[PATCH] D136701: [LinkerWrapper] Perform device linking steps in parallel

Joseph Huber via Phabricator via cfe-commits cfe-commits at lists.llvm.org
Tue Oct 25 14:03:26 PDT 2022


jhuber6 added a comment.

In D136701#3883416 <https://reviews.llvm.org/D136701#3883416>, @tra wrote:

> In D136701#3883300 <https://reviews.llvm.org/D136701#3883300>, @jhuber6 wrote:
>
>> However, as an opt-in feature it would be very helpful in some cases.
>
> I'm OK with the explicit opt-in.

Might be good to start with it as opt-in for this patch and we can discuss defaults later, I'll make that change.

>> Like consider someone creating a static library that supports every GPU architecture LLVM supports, it would be nice to be able to optionally turn on parallelism in the driver.
>
> Yes, but the implicit assumption here is that you have sufficient resources. If you create N libraries, each for M architectures, your build machine may not have enough memory for N*M linkers.
> Having N*M processes may or may not be an issue, but if each of the linkers is an `lld` which may want to run their own K parallel threads, it would not help anything.

That's true, `AMDGPU` uses `lld` as its linker so we would be invoking a potentially parallel link step in multiple threads. I'm not sure how much this could impact

> In other words, I agree that it may be helpful in some cases, but I can also see how it may actually hurt the build, possibly catastrophically.
>
> My point is that grabbing resources will likely break build system's assumptions about their availability. How that would affect the build is anyone's guess. With infinite resources, parallel-everything would win, but in practice it's a big maybe. It would likely be a win for small builds and probably would be a wash or a regression for a larger build with multiple such targets.
>
> Ideally it would be great if there would be a way to cooperate with the build system and let it manage the scheduling, but I don't think we have a good way of doing that. 
> E.g. for CUDA compilation I was thinking of exposing per-GPU sub-compilations (well, we already do with --cuda-device-only/--cuda-device-only) and providing a way to create  combined object from them, and then let the build system manage how those per-GPU compilations would be launched. The problem there is that the build system would need to know our under-the-hood implementation details, so such an approach will be very fragile. The way the new driver does things may be a bit more suitable for this, but I suspect it would still be hard to do.
>
>> `lld` already uses all available threads for its parallel linking, the linker wrapper runs before the host linker invocation so it shouldn't interfere either.
>
> You do have a point here. As long as we don't end up with too many threads (e.g. we guarantee that per-offload linker instance does not run their own parallel threads, offload linking may be similar to parallel lld.
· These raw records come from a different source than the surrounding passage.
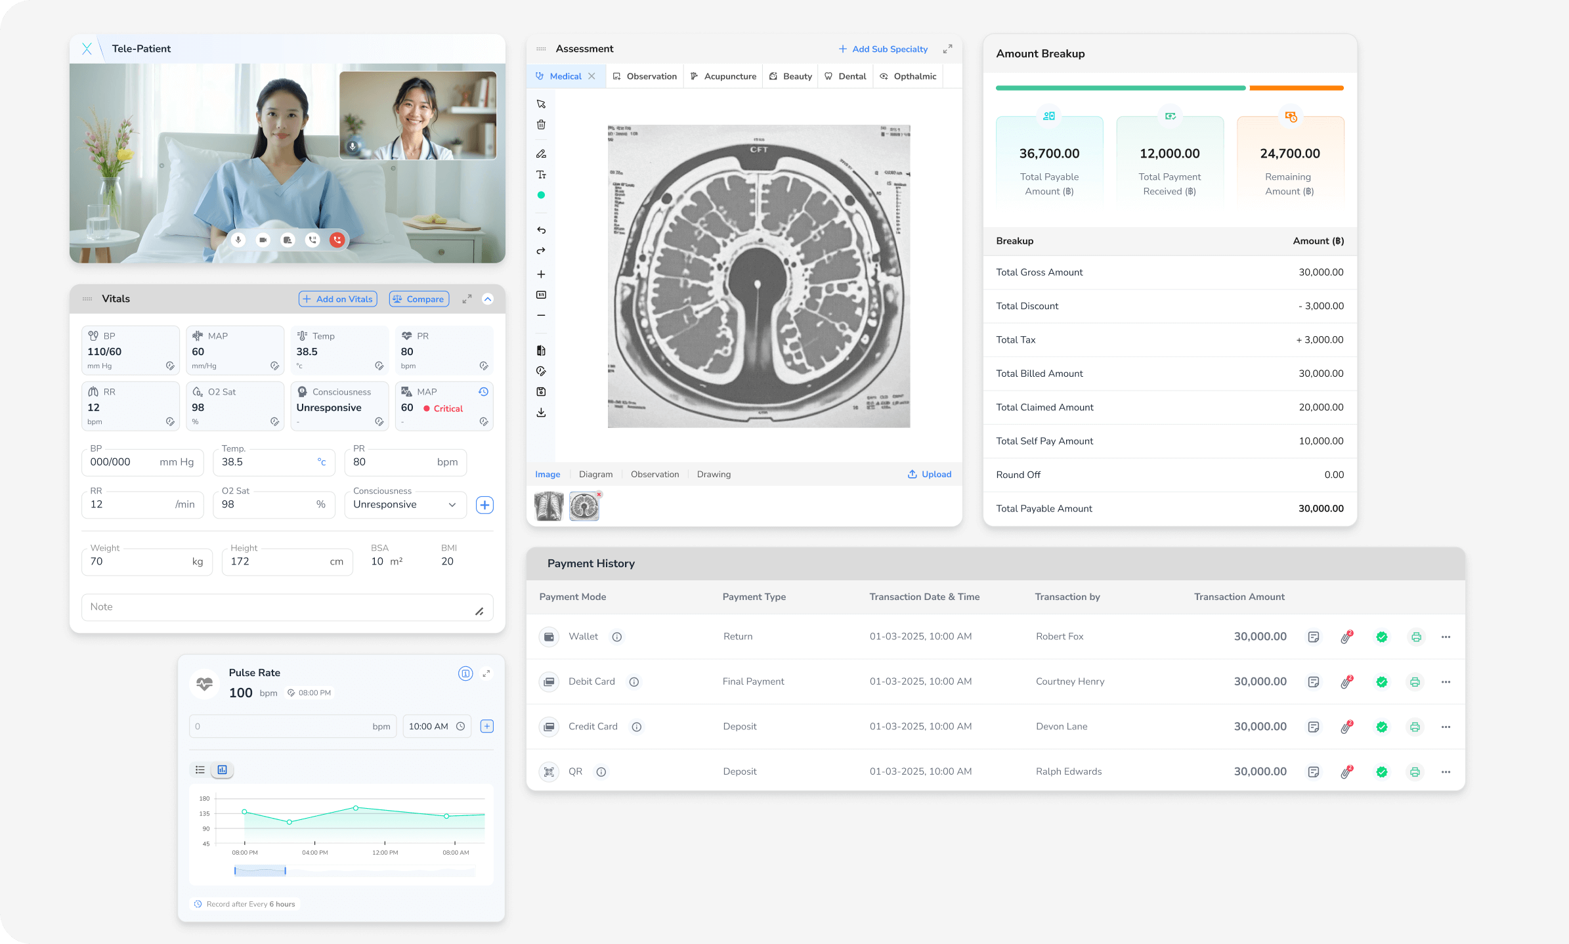Viewport: 1569px width, 944px height.
Task: Choose the text tool in assessment toolbar
Action: (541, 175)
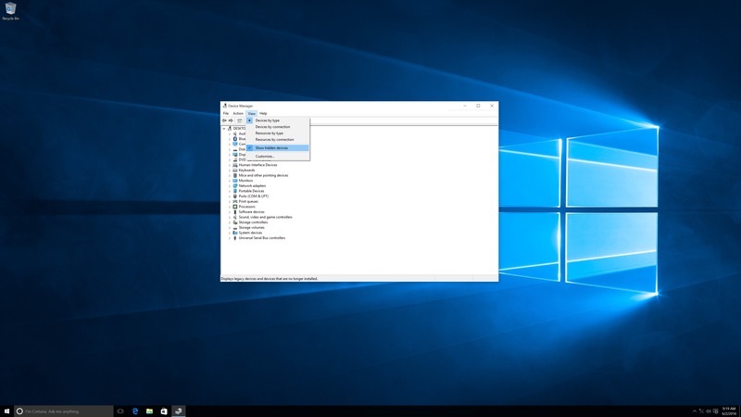Viewport: 741px width, 417px height.
Task: Open the Recycle Bin desktop icon
Action: click(10, 10)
AMDGPU calls `lld` for its device linking stage, as LTO has `thin-lto` which could potentually use more threads. But generally I think the amount of threads required for device linking will probably be small and will always be beneficial compared to running them sequentially.

>> This is only non-deterministic for the order of linking jobs between several targets and architectures. If the user only links a single architecture it should behave as before.
>
> I'm not sure what you mean. Are you saying that linking with `--offload-arch=gfx700` is repeatable, but with `--offload-arch=gfx700,gfx701` it's not? That would still be a problem.
>
>> The average case is still probably going to be one or two architectures at once, in which case this change won't make much of a difference.
>
> Any difference is a difference, as far as content-based caching and provenance tracking is concerned.

This does bring up a good point. The linked output is going to be entered into an arbitrary order now. We should probably sort it by some metric at least. Otherwise we'd have the same binary creating different images depending on this. I'll also make that change.